Let us define likelihood for a truly random lower-case language as an example.

## III. Naive parameter estimation

The parameters of the Markov Chain can be computed by looking at relative frequency of start symbols and bigrams in words. The naive maximum likelihood estimates are 

\begin{align*}
 \beta[x]&=\frac{\# \text{words starting with }x}{\# \text{words}}\\
 \alpha[x,y]&=\frac{\# \text{bigrams of }xy}{\# \text{bigrams starting with }x}
\end{align*}

# Homework

## 9.1 Language detection without Laplace smoothing (<font color='red'>1p</font>)
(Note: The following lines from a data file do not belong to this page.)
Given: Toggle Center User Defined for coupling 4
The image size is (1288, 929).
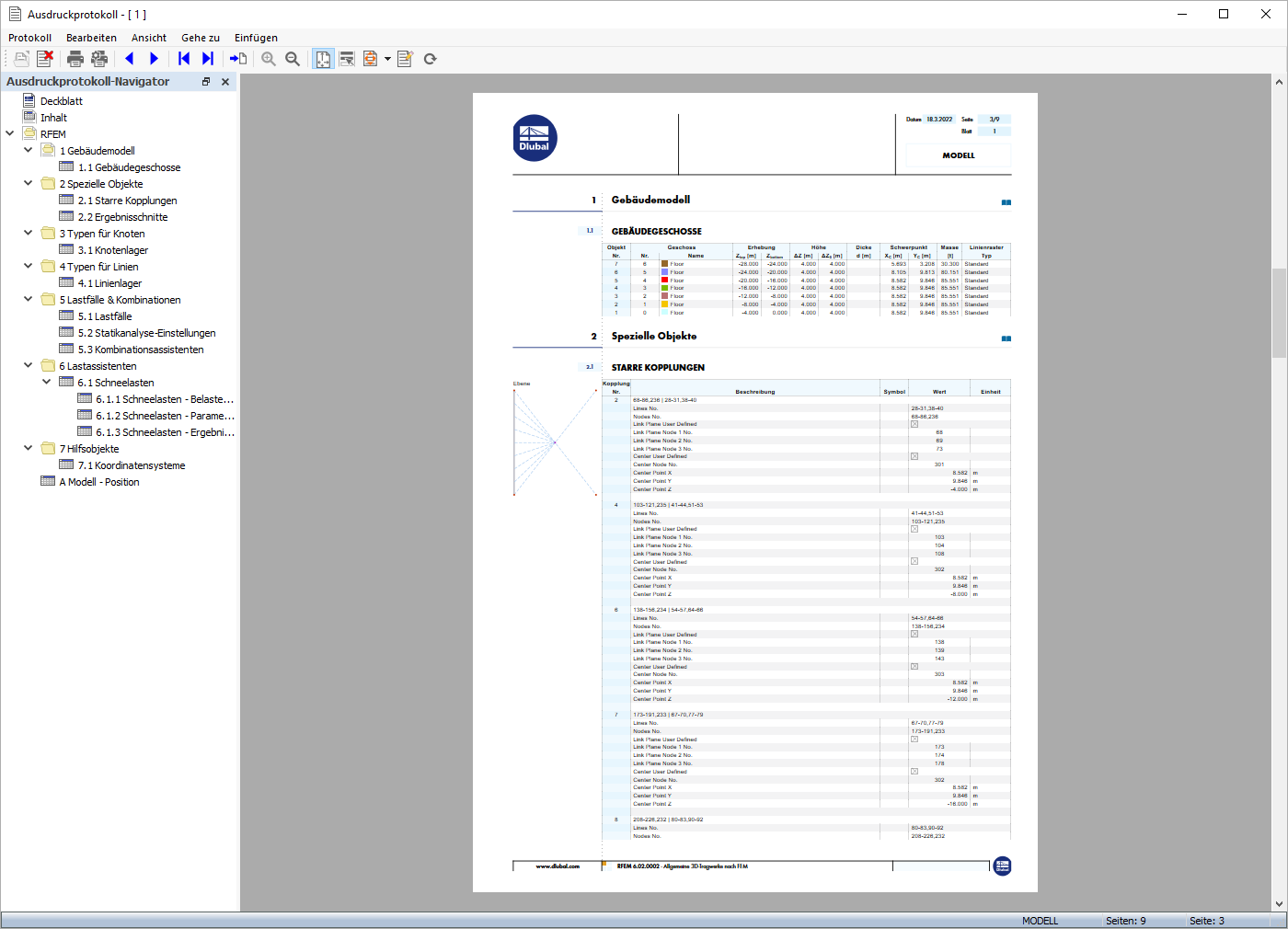Looking at the screenshot, I should (913, 560).
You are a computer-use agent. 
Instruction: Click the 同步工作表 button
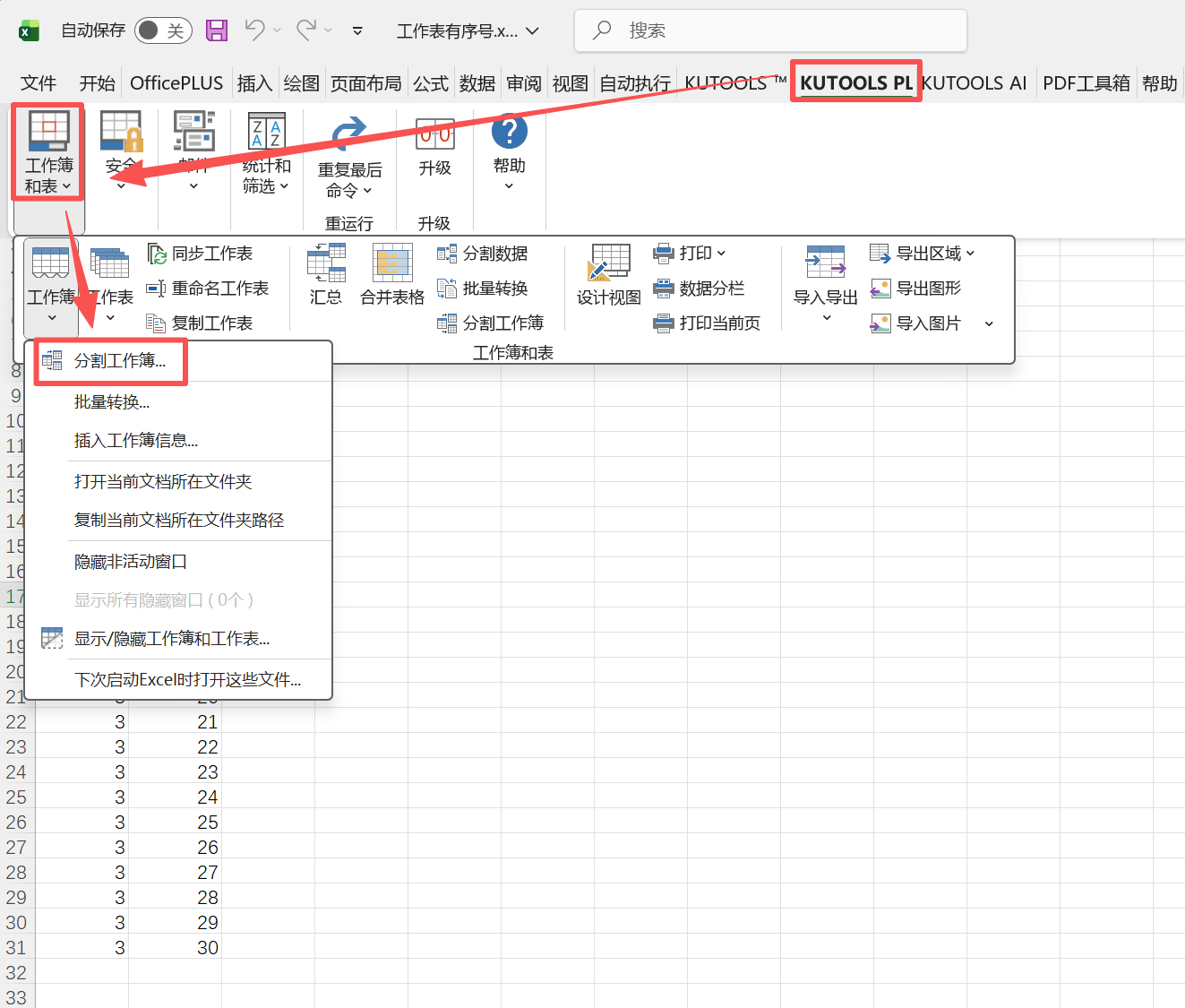pyautogui.click(x=201, y=254)
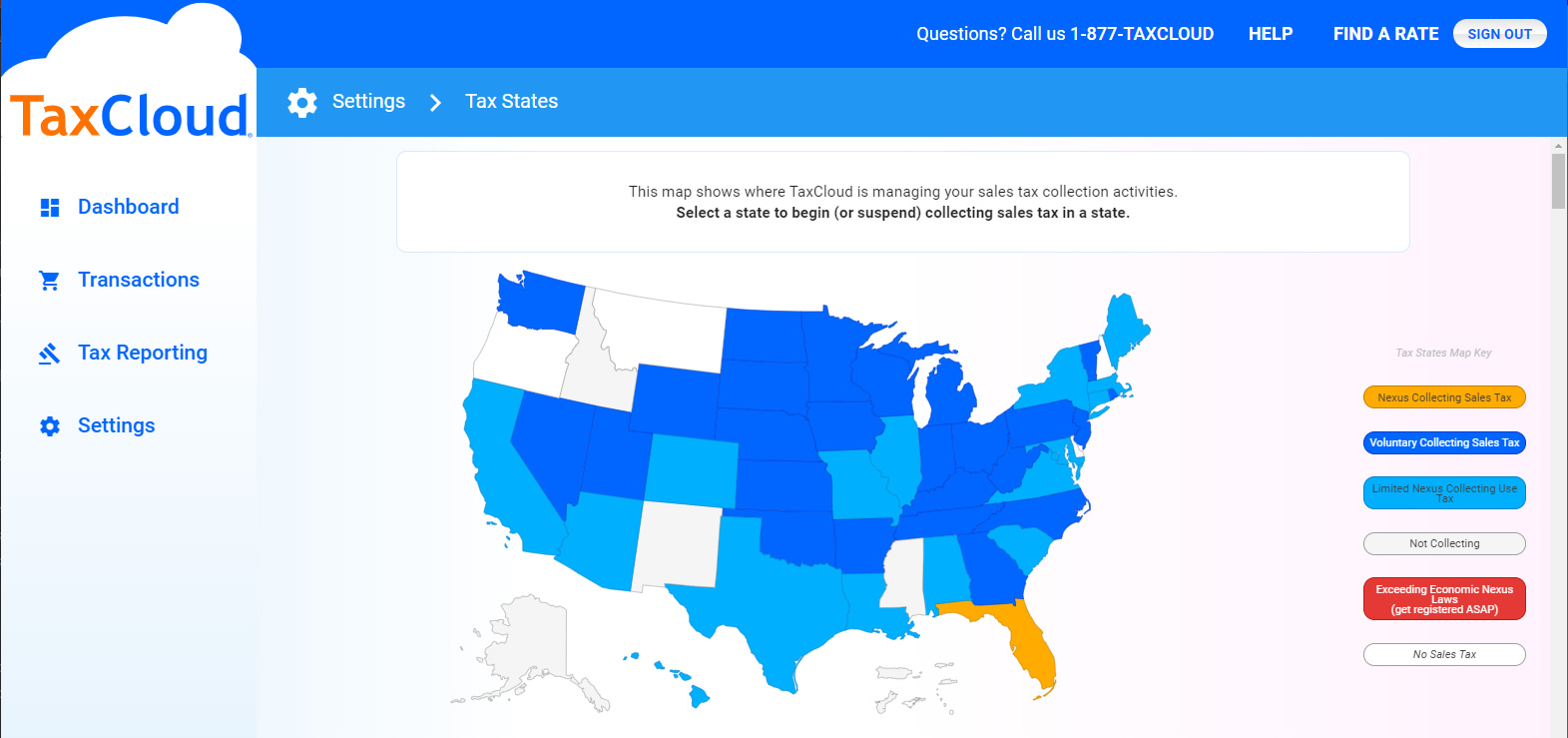This screenshot has width=1568, height=738.
Task: Open FIND A RATE link
Action: 1385,34
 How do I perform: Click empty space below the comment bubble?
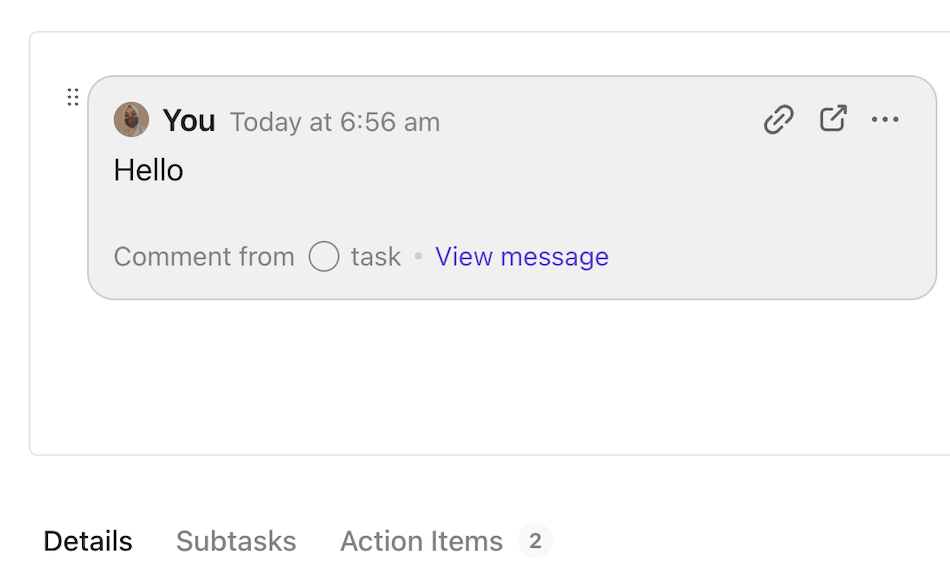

Use files `est_training_set.csv` and `eng_training_set.csv` in the directory `data` to learn model parameters $\alpha$ and $\beta$ for both languages using maximum likelihood estimates.
Put these parameters into the formal model to compute probabilities

\begin{align*}
      p_1 &=\Pr[word|\mathsf{Estonian}]\\
      p_2 &=\Pr[word|\mathsf{English}]
\end{align*}

and then use Bayes formula

\begin{align*}
 \Pr[\mathsf{Estonian}|word]
 =\frac{\Pr[word|\mathsf{Estonian}]\Pr[\mathsf{Estonian}]}{\Pr[word]}
\end{align*}
to guess the language of a word on test samples `est_test_set.csv` and `eng_test_set.csv`.
Why the procedure does not work? 

**Hint:** The number of samples is not the problem. You can assume that there are enough samples to estimate all parameters with high accuracy. The same problem could have manifested even if there would have been millions of word examples.

## Solution

**We created a language class for estimating the parameters $\alpha$ and $\beta$ for each language, and to calculate the probability. In order to be able to estimate whether an Estonian word is English (and vice versa), we used as alphabet the union of the alphabets of both languages (all possible letters seen in the training data).**

In [2]:
from collections import defaultdict

class language:
    def __init__(self, path):
        self.letters = set()
        self.first_letters = defaultdict(int)
        self.letter_pairs = defaultdict(int)
        self.count_letters(path)
        
        self.beta = Series()
        self.alpha = DataFrame()
        
    def count_letters(self, path):
        with open(path, 'r') as infile:
            for line in infile:
                word = line.strip().lower()
                if word.startswith('"') and word.endswith('"'):
                    word = word[1:-1]
                if len(word) == 0:
                    continue
                    
                self.first_letters[word[0]] += 1
                self.letters.add(word[0])        
                for pair in zip(word, word[1:]):
                    self.letters.add(pair[1])
                    self.letter_pairs[pair] += 1
                    
    def estimate_parameters(self, alphabet, laplace):
        self.estimate_alpha(alphabet, laplace)
        self.estimate_beta(alphabet, laplace)
    
    def estimate_alpha(self, alphabet, laplace):
        self.alpha = DataFrame(np.zeros((len(alphabet), len(alphabet))) + laplace, index = alphabet, columns = alphabet)
        
        for pair, count in self.letter_pairs.items():
            self.alpha.loc[pair[0], pair[1]] += count
        
        self.alpha = self.alpha.apply(lambda x: x if np.sum(x) == 0 else x / np.sum(x), axis = 1)
        
    def estimate_beta(self, alphabet, laplace):
        self.beta = Series(np.zeros(len(alphabet)) + laplace, index = alphabet)
        
        n = np.sum([count for count in self.first_letters.values()])
        for letter, count in self.first_letters.items():
            self.beta[letter] += count
            
        self.beta = self.beta / self.beta.sum()
            
    def word_probability(self, word):
        if len(word) == 0:
            return 0
        
        prob = self.beta[word[0]]
        for first, second in zip(word, word[1:]):
            prob *= self.alpha.loc[first, second]
            
        return prob
    
estonian = language('data/est_training_set.csv')
english = language('data/eng_training_set.csv')
alphabet = estonian.letters.union(english.letters)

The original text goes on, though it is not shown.